I agree, there should be something easier than your current approach. But until we can use T4 templates to generate the proxy classes, or unless you want to roll your own (not recommended IMO, YMMV), something along the lines of what you've already tried is your best shot, I think.

I'm currently using a hybrid of both approaches. I've wrapped all WCF calls inside a series of data access classes that translate the not-very-helpful event-driven model that MS provides into a much simpler callback approach. Within these data access classes, I've also wrapped each call with a static PreProcessCall() method that handles incrementing an outstanding call counter and marshaling the call onto a background thread; and I've wrapped each return call with a static PostProcessCall() method that decrements the outstanding call counter and marshals the callback onto the UI thread.

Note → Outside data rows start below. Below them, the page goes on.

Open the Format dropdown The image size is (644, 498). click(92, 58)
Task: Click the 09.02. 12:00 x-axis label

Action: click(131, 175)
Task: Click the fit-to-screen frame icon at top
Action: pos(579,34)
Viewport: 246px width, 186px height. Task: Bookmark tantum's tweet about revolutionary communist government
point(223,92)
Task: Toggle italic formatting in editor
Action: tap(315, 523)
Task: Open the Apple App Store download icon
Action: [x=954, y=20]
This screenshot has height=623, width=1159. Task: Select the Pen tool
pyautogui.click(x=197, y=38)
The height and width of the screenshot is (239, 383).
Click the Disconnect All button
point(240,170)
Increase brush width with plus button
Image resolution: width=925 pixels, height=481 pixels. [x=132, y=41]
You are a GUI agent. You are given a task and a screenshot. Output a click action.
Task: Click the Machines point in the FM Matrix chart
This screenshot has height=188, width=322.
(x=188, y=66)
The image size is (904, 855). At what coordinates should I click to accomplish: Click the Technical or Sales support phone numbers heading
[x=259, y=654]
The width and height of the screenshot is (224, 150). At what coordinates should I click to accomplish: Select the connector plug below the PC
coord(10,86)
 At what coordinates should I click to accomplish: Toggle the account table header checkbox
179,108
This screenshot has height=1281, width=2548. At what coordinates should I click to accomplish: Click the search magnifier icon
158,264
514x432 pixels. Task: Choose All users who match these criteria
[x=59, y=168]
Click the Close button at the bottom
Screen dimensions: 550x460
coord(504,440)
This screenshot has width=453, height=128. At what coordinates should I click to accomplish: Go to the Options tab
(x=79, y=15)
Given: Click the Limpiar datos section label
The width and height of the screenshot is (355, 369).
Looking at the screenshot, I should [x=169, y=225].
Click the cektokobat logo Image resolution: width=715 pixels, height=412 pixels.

    public static void PreProcessCall(Action action)
    {
        Logger.LogDebugMessage("Pre-processing call for {0}", (new StackTrace()).GetFrame(1).GetMethod().Name);
        Interlocked.Increment(ref pendingCalls);
        ThreadPool.QueueUserWorkItem(o =>
            {
                try
                {
                    action();
                }
                catch (System.Exception ex)
                {
                    DataPublisher.GetPublisher().RaiseDataProcessExceptionOccurred(ex, ex.Message);
                    UpdatePendingCalls();
                }
            });
    }

    private static void UpdatePendingCalls()
    {
        Interlocked.Decrement(ref pendingCalls);
        Debug.Assert(pendingCalls >= 0, "The number of pending calls should never go below zero.");
        if (pendingCalls <= 0)
        {
            lock (pendingCallNotifications)
            {
                while (pendingCallNotifications.Count > 0)
                {
                    Action callback = pendingCallNotifications.Dequeue();
                    Globals.Dispatcher.BeginInvoke(callback);
                }
            }
        }
    }

    public static void PostProcessCall(Action action)
    {
        Logger.LogDebugMessage("Post-processing call for {0}", (new StackTrace()).GetFrame(1).GetMethod().Name);
        UpdatePendingCalls();
        Globals.Dispatcher.BeginInvoke(() =>
            {
                try
                {
                    action();
                }
                catch (System.Exception ex)
                {
                    DataPublisher.GetPublisher().RaiseDataProcessExceptionOccurred(ex, ex.Message);
                }
            });
    }

So a typical call looks something like this:

    public void SendMessage(string message, OperationCallback callback)
    {
        DataConnectionManager.PreProcessCall(() =>
            {
                Logger.LogDebugMessage("SendChatMessage");
                notificationClient.SendChatMessageAsync(roomViewModel.SessionId, message, callback);
            });
    }

    void RoomService_SendChatMessageCompleted(object sender, System.ComponentModel.AsyncCompletedEventArgs e)
    {
        OperationCallback callback = (OperationCallback)e.UserState;
        DataConnectionManager.PostProcessCall(() =>
            {
                if (callback != null)
                {
                    callback(e.Error);
                }
                Logger.LogDebugMessage("SendChatMessageCompleted.");
            });
    }

Like I said, basically what you've already tried.


I created an approach just recently that solves this problem See: Dynamic IL method causes "Operation could destabilize the runtime"

Basically, create a wrapper for calling your async method and let that wrapper register a general purpose event using dynamic methods and reflection. Then you never have to worry about maintaining a wrapper for every async call in your wrapper.